One might say that exegesis of God’s work is the conventional language of stained glass, but the nature of the material – and the way it mediates light, the creation of which is God’s very first command in Genesis – means that it also serves to realise the sacred, to make God’s first breath visible, in a fixed moment of infinitely shifting possibilities: the light moves and changes the way both art and light are received, modulating, elaborating and restating its music. Spiritual reality is always present because the image can never simply be representational: it is necessarily always alive in light.

What then happens to the medium when it moves out of sacred spaces into secular or domestic domains? In these new settings, Raquin shows the glass articulating a different kind of story. In Renaissance Switzerland, ‘small panels [were given] as testimonials of solidarity and friendship’, or as tokens of intense civic pride, between individuals, trade guilds, towns and cantons. Meanwhile, the development of painted glass roundels in Northern Europe enabled artists to bring the nuances of print and engraving design to their work.

While some of these new forms of work celebrated secular identities, many still drew on scripture, affirming intimate affinities between biblical narratives and daily life. The village of Lotzwil near Burgdorf, for example, has a panel representing the Judgement of Solomon to a goldsmith who performed judicial functions for the municipal council. These windows sat somewhere at the intersection of private and public, interior and exterior worlds – but they remind us how much the sacred was part of the grammar of both.
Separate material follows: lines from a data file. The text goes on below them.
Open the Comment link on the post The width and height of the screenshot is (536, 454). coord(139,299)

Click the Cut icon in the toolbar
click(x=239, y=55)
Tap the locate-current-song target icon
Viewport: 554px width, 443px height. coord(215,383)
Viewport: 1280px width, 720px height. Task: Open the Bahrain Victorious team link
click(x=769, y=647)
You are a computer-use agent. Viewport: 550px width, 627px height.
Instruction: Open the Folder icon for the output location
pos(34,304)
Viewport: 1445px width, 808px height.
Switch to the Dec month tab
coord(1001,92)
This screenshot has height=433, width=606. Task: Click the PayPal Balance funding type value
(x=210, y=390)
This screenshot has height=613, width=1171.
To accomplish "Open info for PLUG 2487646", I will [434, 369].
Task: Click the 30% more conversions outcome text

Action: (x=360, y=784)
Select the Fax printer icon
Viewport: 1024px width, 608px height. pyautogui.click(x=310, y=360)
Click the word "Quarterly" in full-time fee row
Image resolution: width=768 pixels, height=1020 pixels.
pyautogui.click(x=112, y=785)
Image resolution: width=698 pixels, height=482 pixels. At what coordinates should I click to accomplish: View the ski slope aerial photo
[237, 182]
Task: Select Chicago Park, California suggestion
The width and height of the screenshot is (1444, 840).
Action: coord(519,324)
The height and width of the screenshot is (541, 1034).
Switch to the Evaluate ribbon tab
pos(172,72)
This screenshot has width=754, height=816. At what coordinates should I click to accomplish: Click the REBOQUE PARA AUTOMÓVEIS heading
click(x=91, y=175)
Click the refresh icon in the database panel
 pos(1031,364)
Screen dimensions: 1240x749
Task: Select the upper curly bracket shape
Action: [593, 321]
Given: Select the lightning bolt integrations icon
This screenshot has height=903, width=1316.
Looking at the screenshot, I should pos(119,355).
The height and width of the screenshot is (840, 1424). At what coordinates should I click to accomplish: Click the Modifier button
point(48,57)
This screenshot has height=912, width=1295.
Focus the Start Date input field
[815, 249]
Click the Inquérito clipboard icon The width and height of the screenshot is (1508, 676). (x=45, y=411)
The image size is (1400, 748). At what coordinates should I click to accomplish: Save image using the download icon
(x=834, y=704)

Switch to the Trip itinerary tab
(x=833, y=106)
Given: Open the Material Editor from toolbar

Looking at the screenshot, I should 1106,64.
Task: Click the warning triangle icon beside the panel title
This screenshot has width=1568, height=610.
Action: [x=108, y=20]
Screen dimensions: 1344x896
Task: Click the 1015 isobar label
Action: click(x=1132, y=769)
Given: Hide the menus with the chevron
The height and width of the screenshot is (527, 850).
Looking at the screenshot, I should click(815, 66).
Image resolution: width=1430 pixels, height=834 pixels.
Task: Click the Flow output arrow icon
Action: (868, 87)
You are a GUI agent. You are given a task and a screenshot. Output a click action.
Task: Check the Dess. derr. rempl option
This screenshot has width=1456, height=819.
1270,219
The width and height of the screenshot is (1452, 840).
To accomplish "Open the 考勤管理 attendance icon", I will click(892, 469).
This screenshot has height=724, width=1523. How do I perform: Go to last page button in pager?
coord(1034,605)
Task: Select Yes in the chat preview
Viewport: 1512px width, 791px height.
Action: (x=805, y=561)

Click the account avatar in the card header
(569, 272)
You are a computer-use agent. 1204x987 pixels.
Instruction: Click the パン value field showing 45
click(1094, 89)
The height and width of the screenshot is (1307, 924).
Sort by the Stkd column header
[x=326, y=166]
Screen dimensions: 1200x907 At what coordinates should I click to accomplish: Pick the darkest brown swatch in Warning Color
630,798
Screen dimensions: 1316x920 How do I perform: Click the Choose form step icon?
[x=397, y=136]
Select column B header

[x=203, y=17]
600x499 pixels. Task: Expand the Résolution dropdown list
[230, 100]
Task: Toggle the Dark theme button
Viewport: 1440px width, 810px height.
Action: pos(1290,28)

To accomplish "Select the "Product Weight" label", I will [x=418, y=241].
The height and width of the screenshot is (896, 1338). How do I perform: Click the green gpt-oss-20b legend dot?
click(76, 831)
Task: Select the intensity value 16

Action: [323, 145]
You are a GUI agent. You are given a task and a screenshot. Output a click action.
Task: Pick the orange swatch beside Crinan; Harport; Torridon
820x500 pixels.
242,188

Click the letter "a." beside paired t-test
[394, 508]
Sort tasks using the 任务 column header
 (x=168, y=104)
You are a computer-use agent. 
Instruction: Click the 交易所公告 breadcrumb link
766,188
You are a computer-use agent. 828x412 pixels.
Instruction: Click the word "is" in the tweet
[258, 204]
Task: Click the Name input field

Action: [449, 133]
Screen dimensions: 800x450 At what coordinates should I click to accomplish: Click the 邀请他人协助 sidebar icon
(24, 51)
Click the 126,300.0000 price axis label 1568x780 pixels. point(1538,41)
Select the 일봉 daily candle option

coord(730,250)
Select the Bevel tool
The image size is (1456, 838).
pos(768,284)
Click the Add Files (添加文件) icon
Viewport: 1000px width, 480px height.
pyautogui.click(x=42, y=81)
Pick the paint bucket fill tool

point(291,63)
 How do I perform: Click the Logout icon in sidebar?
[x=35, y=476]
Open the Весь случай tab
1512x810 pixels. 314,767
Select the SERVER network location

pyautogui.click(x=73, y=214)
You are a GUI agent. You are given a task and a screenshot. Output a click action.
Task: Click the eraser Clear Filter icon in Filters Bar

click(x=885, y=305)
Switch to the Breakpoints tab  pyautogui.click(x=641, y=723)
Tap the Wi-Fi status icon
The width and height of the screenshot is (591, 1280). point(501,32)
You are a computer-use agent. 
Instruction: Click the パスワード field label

These two books explore in different ways the exegetical capacity of stained glass and architecture. Metaphors of illumination come all-too-readily to hand in responding to them. If light itself co-exists as both a metaphor for the sacred and the primal expression of it, then stained glass is similarly porous in the stories it tells – a thin and gorgeous veil between the figurative and the real, the material and the divine. To move through the space in front of its finest articulations is to move beyond the human and to be in light. A spiritual resuscitation, howsoever needful, howsoever brief.